Think of your organisation as a living entity—its survival depends on a well-defined information boundary, which functions like a semi-permeable membrane. Karl Friston's Free Energy Principle (FEP) models this boundary as a Markov Blanket and says that to sustain itself, a system must minimise its free energy. Free energy is essentially a measure of surprise or uncertainty, and minimising it equates to maintaining a state of low internal entropy. A system achieves this by forming accurate predictions about the external environment and updating its internal states accordingly, thus allowing for a dynamic yet stable interaction with its surroundings. All of this is only possible because the Markov Blanket delineates a boundary between internal and external systems.
The versatility of the FEP is remarkable, spanning various scales. Chris Fields' application to quantum mechanics, suggests that an entangled quantum system maintains a distinct information boundary, that is only loosely coupled to its environment. An entangled quantum system is a distinct system. The implication is potent: the more interconnected the system's components, the stronger the boundary and thus the more pronounced its individual identity.

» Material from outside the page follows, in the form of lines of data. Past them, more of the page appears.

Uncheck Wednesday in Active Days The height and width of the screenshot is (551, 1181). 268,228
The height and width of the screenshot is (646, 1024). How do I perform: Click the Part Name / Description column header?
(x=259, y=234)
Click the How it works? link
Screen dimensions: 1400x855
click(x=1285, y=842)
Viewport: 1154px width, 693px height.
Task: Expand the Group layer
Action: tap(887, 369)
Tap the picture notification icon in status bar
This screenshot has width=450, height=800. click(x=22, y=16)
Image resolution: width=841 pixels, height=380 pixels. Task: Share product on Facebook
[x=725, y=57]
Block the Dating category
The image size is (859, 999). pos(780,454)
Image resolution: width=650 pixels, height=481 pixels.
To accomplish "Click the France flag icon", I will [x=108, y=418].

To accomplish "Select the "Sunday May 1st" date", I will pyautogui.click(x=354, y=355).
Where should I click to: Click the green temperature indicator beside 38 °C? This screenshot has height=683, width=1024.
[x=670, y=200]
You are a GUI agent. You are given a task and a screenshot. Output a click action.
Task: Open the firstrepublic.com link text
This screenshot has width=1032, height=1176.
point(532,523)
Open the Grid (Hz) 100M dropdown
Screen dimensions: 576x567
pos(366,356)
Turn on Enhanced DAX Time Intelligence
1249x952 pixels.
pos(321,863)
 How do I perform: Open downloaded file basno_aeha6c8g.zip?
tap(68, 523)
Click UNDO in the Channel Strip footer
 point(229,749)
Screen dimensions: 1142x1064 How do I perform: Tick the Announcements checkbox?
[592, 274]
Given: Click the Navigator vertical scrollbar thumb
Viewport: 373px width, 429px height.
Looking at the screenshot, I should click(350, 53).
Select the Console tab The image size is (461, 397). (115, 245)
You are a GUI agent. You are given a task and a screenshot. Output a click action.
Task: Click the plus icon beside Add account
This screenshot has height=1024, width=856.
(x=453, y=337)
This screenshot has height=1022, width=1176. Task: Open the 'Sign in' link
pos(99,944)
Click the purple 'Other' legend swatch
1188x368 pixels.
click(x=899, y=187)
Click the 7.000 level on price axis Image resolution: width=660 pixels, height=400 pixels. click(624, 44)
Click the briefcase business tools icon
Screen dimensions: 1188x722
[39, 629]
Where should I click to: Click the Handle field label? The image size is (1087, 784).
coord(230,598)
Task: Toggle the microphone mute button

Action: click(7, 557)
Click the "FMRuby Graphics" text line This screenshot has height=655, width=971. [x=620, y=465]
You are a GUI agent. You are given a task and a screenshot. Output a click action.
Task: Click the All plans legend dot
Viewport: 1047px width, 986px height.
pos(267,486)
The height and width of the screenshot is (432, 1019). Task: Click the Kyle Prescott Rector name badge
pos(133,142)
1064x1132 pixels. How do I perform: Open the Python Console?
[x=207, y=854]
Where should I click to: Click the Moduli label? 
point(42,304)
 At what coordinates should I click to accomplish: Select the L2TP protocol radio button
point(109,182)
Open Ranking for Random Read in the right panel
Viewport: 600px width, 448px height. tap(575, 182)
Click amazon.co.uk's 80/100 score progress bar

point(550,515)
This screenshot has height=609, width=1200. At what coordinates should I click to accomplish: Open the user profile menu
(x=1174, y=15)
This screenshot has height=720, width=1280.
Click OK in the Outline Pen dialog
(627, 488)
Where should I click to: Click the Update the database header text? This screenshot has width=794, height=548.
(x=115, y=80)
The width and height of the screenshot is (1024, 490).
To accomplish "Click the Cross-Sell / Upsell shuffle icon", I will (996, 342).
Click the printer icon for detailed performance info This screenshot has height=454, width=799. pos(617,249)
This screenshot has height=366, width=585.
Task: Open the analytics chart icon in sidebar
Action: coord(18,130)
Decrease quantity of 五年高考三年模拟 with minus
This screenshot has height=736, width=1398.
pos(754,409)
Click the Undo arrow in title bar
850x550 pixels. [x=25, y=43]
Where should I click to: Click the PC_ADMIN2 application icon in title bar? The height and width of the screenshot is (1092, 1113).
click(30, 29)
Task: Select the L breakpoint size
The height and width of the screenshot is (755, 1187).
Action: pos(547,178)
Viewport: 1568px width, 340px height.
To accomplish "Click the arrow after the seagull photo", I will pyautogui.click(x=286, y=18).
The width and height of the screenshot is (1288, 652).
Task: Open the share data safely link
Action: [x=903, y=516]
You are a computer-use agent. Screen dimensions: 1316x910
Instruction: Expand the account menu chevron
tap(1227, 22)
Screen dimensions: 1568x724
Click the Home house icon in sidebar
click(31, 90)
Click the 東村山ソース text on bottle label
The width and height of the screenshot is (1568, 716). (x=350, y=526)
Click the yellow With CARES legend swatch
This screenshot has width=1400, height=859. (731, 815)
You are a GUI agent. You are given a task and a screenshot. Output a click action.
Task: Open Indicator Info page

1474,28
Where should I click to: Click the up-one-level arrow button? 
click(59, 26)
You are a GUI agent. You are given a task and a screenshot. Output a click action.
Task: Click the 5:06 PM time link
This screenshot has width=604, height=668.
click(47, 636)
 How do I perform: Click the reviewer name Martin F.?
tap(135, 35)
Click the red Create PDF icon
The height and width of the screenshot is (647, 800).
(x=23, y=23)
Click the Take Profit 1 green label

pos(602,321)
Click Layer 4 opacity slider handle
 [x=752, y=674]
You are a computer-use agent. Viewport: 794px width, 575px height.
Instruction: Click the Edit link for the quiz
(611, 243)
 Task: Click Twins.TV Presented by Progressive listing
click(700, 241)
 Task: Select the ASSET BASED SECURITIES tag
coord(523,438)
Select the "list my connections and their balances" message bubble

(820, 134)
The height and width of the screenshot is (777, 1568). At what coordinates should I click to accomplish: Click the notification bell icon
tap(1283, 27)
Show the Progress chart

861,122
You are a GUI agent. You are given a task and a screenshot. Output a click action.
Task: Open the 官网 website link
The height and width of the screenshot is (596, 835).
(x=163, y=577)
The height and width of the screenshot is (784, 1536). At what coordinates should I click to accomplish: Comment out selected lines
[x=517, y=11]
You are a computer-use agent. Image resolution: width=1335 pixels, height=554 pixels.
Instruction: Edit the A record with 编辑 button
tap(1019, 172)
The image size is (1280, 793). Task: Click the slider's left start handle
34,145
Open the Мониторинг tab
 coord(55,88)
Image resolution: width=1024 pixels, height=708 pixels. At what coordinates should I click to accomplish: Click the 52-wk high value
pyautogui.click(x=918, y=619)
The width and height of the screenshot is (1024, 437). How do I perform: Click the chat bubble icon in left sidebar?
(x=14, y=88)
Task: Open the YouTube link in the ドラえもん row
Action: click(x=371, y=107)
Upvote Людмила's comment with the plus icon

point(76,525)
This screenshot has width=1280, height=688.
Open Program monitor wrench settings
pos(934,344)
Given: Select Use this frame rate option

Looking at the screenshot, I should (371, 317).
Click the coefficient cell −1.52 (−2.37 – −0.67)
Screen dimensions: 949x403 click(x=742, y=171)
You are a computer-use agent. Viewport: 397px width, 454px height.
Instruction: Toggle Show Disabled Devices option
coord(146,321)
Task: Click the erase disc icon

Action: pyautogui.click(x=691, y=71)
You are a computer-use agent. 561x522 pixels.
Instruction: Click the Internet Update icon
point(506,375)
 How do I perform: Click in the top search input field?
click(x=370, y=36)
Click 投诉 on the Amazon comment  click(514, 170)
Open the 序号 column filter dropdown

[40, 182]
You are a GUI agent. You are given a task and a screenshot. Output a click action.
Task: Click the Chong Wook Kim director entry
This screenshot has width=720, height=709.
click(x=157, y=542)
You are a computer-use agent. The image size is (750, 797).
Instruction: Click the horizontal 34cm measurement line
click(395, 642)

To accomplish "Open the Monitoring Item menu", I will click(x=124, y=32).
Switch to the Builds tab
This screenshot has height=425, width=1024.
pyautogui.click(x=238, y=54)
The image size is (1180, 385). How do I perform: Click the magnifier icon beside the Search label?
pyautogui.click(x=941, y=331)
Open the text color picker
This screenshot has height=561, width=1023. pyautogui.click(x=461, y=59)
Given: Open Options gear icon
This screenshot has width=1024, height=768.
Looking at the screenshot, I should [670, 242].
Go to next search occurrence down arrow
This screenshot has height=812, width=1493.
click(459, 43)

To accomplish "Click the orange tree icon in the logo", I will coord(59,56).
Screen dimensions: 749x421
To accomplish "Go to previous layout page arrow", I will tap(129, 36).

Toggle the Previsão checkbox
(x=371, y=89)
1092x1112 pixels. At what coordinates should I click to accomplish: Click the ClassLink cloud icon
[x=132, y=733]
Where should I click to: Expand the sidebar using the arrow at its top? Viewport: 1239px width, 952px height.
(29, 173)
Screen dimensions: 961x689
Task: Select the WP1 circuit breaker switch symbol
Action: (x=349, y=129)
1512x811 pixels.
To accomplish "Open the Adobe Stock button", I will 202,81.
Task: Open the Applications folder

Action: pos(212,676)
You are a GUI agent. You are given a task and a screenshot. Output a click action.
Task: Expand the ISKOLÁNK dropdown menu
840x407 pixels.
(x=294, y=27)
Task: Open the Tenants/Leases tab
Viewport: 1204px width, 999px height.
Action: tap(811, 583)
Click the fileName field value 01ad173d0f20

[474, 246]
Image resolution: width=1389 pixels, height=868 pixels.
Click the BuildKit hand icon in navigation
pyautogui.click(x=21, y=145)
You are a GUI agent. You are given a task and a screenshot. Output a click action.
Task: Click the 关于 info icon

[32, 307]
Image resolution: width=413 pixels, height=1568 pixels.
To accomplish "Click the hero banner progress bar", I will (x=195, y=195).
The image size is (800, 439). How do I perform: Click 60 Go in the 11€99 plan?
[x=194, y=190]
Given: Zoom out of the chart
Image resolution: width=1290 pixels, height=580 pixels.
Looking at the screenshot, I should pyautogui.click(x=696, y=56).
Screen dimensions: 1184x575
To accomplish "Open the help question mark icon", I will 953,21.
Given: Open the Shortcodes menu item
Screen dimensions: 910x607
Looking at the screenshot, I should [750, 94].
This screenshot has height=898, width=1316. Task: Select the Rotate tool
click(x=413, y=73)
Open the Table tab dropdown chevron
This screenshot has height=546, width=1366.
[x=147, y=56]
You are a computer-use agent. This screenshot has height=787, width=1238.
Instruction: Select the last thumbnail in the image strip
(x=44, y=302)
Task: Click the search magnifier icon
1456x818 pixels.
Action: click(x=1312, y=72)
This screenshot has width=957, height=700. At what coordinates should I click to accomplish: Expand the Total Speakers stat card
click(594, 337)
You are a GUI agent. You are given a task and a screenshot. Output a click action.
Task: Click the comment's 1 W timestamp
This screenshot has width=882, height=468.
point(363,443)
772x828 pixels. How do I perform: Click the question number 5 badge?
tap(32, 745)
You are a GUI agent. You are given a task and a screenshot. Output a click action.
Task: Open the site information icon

⚡The degree of your internal connectivity equates to how distinct you are⚡
Upon scaling this concept to an organisational level, we face a sobering reality. Often, our data is siloed and disconnected, lacking any unifying structure, common vocabulary, or shared semantics. Disconnected systems signal weak boundaries. The lower the data connectivity, the less distinct you are as a whole. Your organisation will unintentionally leak subtle information across its boundary. This did not matter before, but advanced AIs, with their ever-increasing sophistication, will penetrate these overly porous boundaries, and your organisation will begin to dissipate.
The good news is that we all possess the means to reinforce our data connectivity. Shared ontologies and URLs as universal identifiers are ready to be deployed, and AI itself can be leveraged to manage the formidable task of achieving comprehensive organisational data integration.
The progress in AI is not just hype; it is very real, but amidst the dazzle of new AI algorithms, I propose a strategic pivot—focus on the unglamorous yet critical task of data integration. Use shared semantics and URLs to make your data cohesive and thus protect your independent identity. The best time to begin integrating your data this way was two decades ago—but the next best time is now!